• _What the exercise asks_
Output only the lines below that start at the line containing "The width and height of the screenshot is (1220, 639)." and end at the line containing "The height and width of the screenshot is (927, 1080).", with both ends kept.

(Stored items)
%%
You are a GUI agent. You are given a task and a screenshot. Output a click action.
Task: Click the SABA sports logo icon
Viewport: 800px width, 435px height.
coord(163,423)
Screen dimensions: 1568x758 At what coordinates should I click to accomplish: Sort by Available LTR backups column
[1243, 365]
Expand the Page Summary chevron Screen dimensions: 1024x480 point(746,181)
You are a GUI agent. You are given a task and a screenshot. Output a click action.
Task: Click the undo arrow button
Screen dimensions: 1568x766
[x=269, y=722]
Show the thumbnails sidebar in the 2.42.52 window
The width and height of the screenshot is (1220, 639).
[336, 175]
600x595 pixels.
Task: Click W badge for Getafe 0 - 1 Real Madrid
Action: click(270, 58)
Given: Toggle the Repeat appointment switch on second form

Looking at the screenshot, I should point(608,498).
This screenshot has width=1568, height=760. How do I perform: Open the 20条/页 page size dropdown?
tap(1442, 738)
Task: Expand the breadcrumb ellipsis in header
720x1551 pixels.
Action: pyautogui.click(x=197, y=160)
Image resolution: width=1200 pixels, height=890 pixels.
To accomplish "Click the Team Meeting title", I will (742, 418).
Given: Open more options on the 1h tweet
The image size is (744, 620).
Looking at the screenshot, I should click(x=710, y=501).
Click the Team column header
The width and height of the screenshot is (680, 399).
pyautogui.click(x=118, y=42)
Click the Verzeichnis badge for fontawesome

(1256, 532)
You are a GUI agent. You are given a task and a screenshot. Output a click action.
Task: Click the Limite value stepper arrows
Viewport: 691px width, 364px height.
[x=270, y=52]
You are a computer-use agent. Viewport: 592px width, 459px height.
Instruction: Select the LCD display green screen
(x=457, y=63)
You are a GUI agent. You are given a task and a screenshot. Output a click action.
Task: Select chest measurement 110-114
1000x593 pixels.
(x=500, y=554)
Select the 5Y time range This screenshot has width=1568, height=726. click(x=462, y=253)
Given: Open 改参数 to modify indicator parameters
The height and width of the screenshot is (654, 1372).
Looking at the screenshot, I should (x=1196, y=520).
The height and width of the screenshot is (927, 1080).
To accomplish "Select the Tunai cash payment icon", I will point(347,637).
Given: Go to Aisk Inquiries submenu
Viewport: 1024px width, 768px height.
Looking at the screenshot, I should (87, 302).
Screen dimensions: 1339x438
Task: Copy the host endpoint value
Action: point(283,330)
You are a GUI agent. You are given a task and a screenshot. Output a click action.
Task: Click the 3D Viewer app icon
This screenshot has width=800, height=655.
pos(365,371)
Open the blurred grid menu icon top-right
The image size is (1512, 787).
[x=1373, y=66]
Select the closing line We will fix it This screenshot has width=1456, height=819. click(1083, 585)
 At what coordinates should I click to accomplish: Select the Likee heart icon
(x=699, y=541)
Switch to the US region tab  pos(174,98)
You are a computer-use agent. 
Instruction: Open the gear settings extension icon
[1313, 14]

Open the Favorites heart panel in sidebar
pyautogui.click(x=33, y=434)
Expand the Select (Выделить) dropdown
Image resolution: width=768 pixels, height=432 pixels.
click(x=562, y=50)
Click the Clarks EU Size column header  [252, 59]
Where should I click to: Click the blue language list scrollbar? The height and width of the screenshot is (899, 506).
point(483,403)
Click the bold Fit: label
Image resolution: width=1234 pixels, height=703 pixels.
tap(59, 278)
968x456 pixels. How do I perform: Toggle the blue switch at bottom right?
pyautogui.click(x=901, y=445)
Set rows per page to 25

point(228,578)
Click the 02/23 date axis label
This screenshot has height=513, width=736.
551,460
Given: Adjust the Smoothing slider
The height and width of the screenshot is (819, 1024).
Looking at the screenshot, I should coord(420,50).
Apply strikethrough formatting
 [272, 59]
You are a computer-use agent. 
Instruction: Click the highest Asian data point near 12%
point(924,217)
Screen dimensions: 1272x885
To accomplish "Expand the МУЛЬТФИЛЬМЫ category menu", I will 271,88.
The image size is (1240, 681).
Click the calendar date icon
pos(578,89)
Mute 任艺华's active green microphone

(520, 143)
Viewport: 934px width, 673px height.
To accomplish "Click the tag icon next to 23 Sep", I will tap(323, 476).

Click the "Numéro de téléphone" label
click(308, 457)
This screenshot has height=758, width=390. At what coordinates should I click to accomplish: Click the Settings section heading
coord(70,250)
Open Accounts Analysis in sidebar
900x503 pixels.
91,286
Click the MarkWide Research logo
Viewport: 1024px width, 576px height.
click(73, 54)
%%
• _Your solution_
The width and height of the screenshot is (1220, 639).
[336, 175]
600x595 pixels.
Task: Click W badge for Getafe 0 - 1 Real Madrid
Action: click(270, 58)
Given: Toggle the Repeat appointment switch on second form

Looking at the screenshot, I should point(608,498).
This screenshot has width=1568, height=760. How do I perform: Open the 20条/页 page size dropdown?
tap(1442, 738)
Task: Expand the breadcrumb ellipsis in header
720x1551 pixels.
Action: pyautogui.click(x=197, y=160)
Image resolution: width=1200 pixels, height=890 pixels.
To accomplish "Click the Team Meeting title", I will (742, 418).
Given: Open more options on the 1h tweet
The image size is (744, 620).
Looking at the screenshot, I should click(x=710, y=501).
Click the Team column header
The width and height of the screenshot is (680, 399).
pyautogui.click(x=118, y=42)
Click the Verzeichnis badge for fontawesome

(1256, 532)
You are a GUI agent. You are given a task and a screenshot. Output a click action.
Task: Click the Limite value stepper arrows
Viewport: 691px width, 364px height.
[x=270, y=52]
You are a computer-use agent. Viewport: 592px width, 459px height.
Instruction: Select the LCD display green screen
(x=457, y=63)
You are a GUI agent. You are given a task and a screenshot. Output a click action.
Task: Select chest measurement 110-114
1000x593 pixels.
(x=500, y=554)
Select the 5Y time range This screenshot has width=1568, height=726. click(x=462, y=253)
Given: Open 改参数 to modify indicator parameters
The height and width of the screenshot is (654, 1372).
Looking at the screenshot, I should (x=1196, y=520).
The height and width of the screenshot is (927, 1080).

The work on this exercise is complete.